▶ [Directions for this task]
Reprint every entry, character for character.

[Entries taken from a collection]
--- START ---

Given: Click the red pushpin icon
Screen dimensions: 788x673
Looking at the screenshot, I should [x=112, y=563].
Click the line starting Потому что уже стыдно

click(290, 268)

--- END ---

▶ [Result of this task]
Given: Click the red pushpin icon
Screen dimensions: 788x673
Looking at the screenshot, I should [x=112, y=563].
Click the line starting Потому что уже стыдно

click(290, 268)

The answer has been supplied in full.